■ **EXERCISE REQUIREMENTS**:
Lines with "Open": copy each one from the listing below.

■ **TASK INPUT**:
____________

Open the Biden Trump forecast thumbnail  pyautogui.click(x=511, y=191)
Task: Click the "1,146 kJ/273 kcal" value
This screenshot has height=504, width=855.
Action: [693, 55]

____________

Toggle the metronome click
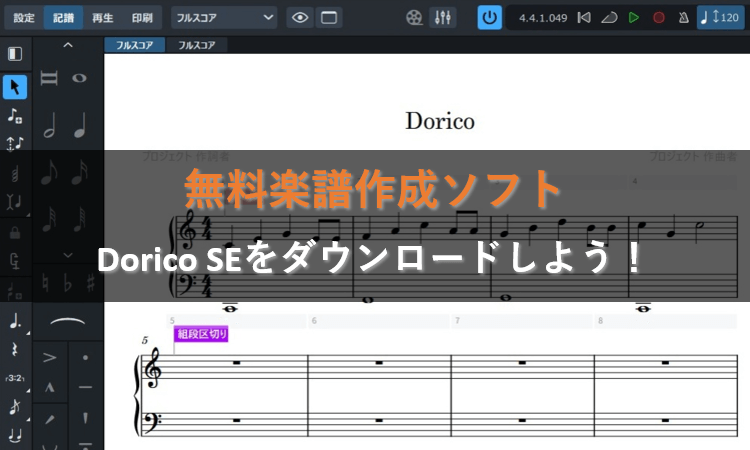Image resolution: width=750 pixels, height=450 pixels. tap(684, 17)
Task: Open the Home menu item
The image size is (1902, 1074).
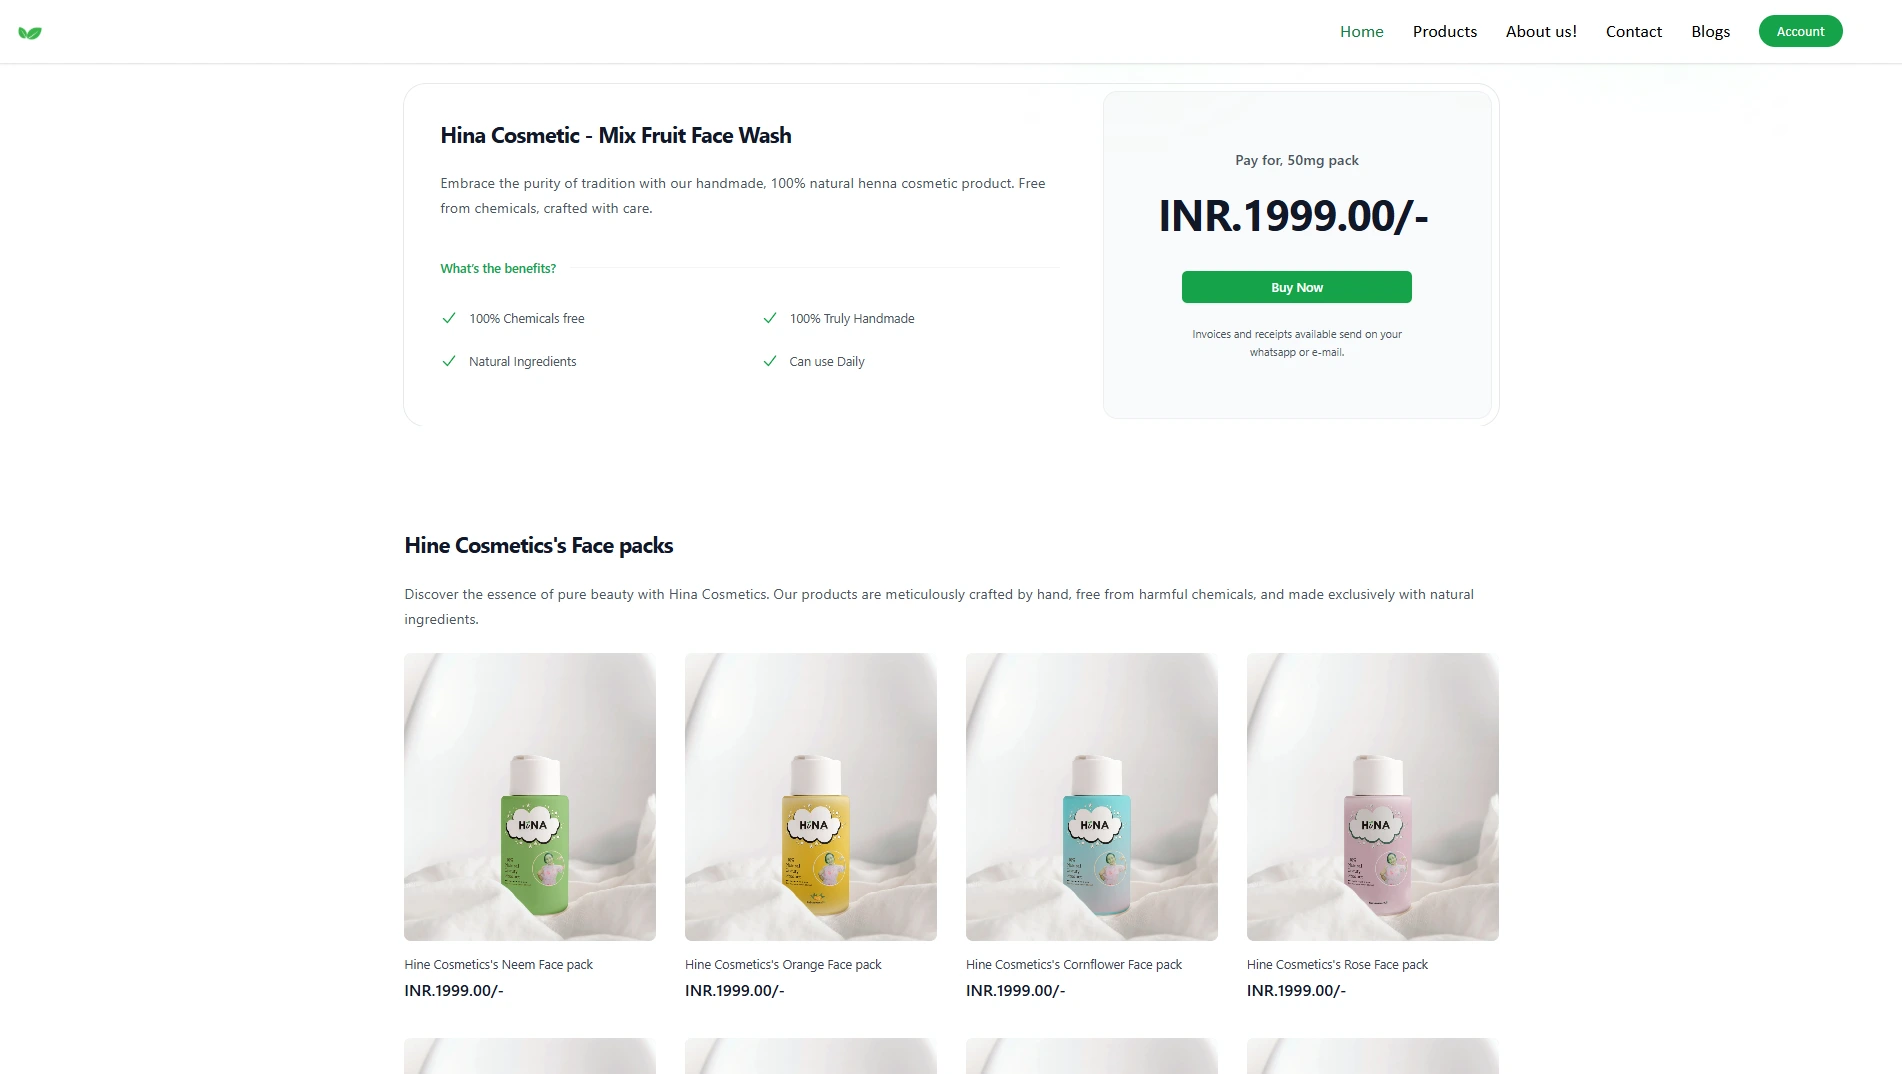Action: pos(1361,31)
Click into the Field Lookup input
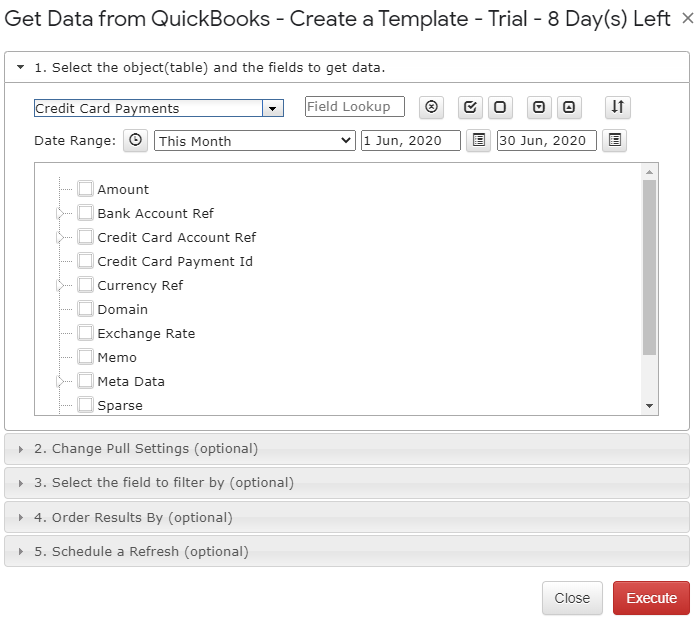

____________

■ **OUTPUT OF THE EXERCISE**:
Open the Biden Trump forecast thumbnail  pyautogui.click(x=511, y=191)
Task: Open the Home menu item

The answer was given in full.